● **ACTIVITY**
Among the entries below, how many lines hold the word "computer"? Reply with the number only.

● **TASK DATA**

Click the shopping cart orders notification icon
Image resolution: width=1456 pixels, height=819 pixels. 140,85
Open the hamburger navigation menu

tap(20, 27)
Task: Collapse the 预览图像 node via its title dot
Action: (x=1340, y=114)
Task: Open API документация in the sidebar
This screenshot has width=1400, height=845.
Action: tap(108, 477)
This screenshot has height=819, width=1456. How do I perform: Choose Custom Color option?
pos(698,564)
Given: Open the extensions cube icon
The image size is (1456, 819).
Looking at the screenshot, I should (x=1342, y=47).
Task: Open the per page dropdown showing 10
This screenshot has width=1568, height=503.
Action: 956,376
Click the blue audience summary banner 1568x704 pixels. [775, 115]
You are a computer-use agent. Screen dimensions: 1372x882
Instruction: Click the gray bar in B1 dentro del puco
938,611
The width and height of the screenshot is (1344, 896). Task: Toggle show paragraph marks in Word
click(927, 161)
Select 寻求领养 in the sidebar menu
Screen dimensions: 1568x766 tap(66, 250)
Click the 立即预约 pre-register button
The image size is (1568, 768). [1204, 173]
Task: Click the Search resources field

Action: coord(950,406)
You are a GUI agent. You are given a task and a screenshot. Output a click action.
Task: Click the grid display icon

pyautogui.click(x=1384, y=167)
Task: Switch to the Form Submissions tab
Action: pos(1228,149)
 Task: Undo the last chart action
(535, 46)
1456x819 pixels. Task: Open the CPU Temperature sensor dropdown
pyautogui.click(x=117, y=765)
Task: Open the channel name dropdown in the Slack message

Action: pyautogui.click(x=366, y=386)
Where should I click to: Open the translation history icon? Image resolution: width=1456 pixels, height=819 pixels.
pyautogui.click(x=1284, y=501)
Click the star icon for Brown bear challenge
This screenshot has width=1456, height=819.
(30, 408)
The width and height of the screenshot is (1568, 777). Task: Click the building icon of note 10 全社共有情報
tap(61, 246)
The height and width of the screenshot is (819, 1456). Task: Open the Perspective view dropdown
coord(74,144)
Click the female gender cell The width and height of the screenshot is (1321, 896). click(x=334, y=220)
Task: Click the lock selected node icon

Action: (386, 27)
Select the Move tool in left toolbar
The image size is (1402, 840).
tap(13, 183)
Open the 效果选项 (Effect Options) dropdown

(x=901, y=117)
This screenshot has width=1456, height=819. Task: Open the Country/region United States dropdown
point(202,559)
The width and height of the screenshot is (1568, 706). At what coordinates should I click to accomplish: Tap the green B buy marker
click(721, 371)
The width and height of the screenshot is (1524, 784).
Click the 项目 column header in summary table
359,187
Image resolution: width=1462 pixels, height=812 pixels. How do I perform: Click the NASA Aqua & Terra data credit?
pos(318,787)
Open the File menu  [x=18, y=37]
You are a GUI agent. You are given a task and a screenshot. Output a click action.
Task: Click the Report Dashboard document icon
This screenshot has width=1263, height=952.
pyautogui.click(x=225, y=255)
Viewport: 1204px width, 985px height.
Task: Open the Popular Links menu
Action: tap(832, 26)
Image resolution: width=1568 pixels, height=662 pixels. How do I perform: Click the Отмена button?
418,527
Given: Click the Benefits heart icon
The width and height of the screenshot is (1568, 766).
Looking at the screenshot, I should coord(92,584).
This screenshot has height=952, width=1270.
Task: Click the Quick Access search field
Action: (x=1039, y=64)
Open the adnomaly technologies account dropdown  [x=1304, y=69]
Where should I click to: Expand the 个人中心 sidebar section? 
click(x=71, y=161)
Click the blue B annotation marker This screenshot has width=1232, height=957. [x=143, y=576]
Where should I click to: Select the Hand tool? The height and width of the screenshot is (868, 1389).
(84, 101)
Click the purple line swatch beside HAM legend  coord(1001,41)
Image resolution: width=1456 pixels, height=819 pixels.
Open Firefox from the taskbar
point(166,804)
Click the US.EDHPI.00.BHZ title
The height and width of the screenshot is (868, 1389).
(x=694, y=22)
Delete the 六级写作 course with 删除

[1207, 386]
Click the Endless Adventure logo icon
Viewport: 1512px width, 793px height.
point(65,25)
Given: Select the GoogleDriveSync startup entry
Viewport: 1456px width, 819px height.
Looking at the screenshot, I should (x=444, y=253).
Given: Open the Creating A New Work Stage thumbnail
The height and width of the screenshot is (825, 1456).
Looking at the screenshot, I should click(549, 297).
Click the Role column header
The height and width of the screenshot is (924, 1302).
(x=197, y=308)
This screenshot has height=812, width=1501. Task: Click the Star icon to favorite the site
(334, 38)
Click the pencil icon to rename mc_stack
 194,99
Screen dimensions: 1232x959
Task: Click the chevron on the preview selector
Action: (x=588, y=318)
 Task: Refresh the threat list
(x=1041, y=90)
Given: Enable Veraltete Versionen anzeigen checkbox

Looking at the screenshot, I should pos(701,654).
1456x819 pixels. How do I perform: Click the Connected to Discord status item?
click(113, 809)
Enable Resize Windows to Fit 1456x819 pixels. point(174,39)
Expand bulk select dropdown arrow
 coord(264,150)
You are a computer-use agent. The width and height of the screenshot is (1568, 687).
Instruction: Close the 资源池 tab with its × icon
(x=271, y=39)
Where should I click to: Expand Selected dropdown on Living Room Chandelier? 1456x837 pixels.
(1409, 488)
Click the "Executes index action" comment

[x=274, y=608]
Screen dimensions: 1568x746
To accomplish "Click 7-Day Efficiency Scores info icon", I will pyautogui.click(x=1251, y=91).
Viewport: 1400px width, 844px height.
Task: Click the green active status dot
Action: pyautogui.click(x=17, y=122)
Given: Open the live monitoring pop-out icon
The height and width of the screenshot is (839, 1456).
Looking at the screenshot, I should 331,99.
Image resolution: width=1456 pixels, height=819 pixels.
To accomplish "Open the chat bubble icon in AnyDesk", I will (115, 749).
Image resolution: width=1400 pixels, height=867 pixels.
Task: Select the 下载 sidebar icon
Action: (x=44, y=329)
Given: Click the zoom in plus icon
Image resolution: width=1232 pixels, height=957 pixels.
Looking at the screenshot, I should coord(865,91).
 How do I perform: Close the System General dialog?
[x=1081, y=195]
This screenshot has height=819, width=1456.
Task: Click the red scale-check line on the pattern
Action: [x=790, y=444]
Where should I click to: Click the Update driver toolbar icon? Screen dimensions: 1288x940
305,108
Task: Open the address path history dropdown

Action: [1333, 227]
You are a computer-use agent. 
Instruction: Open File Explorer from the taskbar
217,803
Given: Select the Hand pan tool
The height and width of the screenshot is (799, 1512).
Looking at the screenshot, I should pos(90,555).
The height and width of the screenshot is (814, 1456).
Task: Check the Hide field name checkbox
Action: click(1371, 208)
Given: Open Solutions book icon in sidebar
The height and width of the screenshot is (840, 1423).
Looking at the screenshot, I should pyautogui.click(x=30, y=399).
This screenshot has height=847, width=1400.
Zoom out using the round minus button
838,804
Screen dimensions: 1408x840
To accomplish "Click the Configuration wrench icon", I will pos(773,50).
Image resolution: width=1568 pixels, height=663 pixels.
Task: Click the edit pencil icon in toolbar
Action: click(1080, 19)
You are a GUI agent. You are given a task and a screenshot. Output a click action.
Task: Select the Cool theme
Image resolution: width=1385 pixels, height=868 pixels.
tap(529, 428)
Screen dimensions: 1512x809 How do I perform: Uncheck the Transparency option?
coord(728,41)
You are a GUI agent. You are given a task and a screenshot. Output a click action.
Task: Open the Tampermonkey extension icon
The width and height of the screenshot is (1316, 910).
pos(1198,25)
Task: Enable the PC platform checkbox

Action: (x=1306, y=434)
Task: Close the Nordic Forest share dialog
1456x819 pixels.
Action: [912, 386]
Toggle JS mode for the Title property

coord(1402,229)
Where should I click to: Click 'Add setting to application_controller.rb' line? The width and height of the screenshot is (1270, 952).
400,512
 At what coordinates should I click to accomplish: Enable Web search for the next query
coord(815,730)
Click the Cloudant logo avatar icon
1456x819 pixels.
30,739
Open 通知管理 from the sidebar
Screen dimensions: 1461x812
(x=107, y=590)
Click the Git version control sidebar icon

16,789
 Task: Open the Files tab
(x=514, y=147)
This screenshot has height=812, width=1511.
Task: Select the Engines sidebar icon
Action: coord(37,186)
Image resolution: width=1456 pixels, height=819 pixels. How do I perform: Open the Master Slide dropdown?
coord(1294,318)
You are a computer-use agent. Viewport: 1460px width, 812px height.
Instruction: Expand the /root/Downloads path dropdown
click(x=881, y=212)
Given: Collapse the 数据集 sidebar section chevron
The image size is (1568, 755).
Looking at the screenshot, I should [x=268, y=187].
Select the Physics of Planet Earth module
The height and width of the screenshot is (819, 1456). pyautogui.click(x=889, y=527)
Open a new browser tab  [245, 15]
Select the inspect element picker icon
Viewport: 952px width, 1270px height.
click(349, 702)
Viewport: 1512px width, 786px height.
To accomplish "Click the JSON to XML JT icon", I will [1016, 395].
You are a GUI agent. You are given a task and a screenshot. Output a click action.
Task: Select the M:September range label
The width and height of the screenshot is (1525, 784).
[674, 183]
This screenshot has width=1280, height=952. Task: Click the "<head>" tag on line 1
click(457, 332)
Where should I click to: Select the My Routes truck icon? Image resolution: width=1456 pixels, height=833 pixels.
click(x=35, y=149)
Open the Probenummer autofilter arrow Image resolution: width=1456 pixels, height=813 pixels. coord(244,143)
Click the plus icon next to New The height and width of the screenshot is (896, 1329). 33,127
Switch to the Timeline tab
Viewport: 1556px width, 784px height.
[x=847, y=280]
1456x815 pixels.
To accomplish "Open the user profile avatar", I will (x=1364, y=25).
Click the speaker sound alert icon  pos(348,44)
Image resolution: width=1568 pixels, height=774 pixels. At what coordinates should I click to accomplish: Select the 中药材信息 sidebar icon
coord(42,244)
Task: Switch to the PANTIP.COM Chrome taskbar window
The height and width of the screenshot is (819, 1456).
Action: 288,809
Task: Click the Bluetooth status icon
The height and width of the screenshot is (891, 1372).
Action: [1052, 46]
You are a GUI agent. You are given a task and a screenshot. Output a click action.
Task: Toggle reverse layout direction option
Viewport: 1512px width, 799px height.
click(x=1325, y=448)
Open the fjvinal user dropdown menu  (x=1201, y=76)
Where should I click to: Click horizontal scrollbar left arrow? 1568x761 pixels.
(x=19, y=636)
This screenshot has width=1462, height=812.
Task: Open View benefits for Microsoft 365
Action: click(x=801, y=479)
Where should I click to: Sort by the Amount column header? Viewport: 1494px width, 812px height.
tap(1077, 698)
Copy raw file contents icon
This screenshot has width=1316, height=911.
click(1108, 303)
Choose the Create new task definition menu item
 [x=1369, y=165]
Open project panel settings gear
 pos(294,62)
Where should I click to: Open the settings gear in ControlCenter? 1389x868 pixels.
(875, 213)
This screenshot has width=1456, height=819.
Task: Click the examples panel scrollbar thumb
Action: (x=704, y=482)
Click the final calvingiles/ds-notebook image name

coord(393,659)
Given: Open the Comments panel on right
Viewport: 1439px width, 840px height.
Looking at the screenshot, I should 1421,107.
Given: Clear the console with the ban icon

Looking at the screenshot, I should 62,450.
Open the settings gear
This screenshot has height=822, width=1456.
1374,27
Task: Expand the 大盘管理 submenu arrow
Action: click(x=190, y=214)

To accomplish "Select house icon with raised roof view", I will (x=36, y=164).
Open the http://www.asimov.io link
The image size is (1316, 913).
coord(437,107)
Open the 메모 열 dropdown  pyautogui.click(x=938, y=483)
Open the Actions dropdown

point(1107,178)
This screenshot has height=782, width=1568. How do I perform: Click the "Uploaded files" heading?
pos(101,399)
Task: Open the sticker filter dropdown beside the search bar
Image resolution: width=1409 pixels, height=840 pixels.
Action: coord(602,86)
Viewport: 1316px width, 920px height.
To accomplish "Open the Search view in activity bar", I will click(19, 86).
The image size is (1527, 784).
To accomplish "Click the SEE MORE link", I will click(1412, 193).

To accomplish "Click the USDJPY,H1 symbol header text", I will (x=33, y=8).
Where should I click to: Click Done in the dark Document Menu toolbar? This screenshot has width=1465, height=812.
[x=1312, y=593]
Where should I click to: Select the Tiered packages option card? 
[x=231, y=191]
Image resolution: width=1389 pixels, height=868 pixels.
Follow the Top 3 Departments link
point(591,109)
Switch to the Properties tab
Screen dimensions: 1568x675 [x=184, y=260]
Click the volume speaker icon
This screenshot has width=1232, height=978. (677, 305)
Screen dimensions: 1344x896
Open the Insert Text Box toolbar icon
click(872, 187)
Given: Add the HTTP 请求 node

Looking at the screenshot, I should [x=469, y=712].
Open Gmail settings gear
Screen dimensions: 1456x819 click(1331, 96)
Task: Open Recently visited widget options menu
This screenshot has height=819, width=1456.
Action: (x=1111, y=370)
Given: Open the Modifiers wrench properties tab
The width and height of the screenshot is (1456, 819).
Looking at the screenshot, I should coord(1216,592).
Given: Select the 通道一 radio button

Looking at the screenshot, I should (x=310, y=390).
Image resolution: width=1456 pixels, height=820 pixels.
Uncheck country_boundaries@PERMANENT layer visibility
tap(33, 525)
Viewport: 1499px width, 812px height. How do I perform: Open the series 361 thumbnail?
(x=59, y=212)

● **RESPONSE**
4